#### [Activity]
Look through the entries. Copy each line that has the word "checkbox".

#### [Stored data]
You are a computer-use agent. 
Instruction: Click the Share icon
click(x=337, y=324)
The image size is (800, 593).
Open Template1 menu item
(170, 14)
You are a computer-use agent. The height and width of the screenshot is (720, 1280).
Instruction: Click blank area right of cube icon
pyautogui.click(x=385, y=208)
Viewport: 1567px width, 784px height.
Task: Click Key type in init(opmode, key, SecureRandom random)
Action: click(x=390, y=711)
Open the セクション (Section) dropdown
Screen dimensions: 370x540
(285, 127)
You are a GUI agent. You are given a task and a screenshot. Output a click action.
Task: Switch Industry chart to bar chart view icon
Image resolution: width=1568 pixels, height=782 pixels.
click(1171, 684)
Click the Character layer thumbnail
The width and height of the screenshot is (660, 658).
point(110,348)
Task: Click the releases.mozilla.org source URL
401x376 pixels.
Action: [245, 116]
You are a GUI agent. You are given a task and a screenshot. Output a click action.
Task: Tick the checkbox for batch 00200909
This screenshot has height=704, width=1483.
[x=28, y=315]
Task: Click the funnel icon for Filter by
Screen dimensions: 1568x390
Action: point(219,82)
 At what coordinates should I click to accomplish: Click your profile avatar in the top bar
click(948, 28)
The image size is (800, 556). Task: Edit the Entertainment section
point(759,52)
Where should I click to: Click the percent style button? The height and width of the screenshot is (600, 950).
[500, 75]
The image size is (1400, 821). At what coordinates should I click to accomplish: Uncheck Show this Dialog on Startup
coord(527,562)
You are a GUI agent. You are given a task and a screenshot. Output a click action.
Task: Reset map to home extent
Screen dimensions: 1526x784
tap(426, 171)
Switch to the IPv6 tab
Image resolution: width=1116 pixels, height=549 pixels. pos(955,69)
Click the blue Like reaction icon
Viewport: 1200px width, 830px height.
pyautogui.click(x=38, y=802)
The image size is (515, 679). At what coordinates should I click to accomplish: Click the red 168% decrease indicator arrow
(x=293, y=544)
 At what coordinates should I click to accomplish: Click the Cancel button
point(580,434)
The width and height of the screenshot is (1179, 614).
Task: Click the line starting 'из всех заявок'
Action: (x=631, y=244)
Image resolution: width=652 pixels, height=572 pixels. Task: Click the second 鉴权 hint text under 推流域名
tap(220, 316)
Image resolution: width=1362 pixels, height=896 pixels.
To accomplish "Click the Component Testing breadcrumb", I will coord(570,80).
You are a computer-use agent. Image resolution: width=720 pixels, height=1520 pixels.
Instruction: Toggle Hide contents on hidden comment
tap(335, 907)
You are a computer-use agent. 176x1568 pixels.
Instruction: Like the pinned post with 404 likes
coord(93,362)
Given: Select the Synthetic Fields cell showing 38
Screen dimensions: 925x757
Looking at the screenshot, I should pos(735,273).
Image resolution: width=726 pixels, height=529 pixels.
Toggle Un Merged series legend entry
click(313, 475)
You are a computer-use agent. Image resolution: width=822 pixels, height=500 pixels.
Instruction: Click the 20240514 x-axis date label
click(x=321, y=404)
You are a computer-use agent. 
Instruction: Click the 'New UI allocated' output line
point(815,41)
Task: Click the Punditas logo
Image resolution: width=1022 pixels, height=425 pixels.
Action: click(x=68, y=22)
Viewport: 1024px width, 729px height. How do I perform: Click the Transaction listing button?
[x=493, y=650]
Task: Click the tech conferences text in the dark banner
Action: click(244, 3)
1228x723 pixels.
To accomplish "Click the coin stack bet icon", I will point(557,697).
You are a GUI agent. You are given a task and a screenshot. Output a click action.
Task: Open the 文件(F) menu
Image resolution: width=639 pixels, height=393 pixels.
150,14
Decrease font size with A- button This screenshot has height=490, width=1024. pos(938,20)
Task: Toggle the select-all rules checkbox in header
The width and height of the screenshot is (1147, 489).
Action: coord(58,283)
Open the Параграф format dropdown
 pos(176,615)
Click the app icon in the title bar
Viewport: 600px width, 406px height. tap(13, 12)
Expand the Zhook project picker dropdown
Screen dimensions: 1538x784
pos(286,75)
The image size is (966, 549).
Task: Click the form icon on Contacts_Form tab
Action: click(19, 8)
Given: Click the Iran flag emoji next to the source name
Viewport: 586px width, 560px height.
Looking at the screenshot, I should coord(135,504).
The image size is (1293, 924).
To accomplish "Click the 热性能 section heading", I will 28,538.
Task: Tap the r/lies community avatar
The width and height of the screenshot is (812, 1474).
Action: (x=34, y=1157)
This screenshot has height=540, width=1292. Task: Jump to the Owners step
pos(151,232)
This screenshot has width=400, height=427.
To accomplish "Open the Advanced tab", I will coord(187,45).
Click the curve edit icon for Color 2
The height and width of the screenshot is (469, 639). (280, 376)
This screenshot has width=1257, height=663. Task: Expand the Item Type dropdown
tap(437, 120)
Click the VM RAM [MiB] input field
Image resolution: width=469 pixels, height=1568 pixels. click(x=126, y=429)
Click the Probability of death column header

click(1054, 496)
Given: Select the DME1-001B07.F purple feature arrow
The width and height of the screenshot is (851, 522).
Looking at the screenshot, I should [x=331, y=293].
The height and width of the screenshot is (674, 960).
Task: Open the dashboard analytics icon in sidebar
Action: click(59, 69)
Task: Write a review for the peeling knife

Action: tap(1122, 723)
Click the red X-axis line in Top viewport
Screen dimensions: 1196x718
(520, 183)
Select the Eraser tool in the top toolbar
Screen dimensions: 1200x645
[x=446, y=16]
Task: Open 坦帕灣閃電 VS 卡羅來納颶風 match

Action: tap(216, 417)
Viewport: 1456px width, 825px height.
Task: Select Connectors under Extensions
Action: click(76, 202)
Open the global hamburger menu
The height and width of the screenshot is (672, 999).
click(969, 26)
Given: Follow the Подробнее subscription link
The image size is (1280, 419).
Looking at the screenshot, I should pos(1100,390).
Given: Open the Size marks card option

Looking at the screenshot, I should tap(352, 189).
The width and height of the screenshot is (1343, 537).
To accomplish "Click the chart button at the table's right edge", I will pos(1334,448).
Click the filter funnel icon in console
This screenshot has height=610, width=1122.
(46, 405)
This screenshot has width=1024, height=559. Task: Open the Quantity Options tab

#### [Solution to this exercise]
Task: Tick the checkbox for batch 00200909
Task: Toggle the select-all rules checkbox in header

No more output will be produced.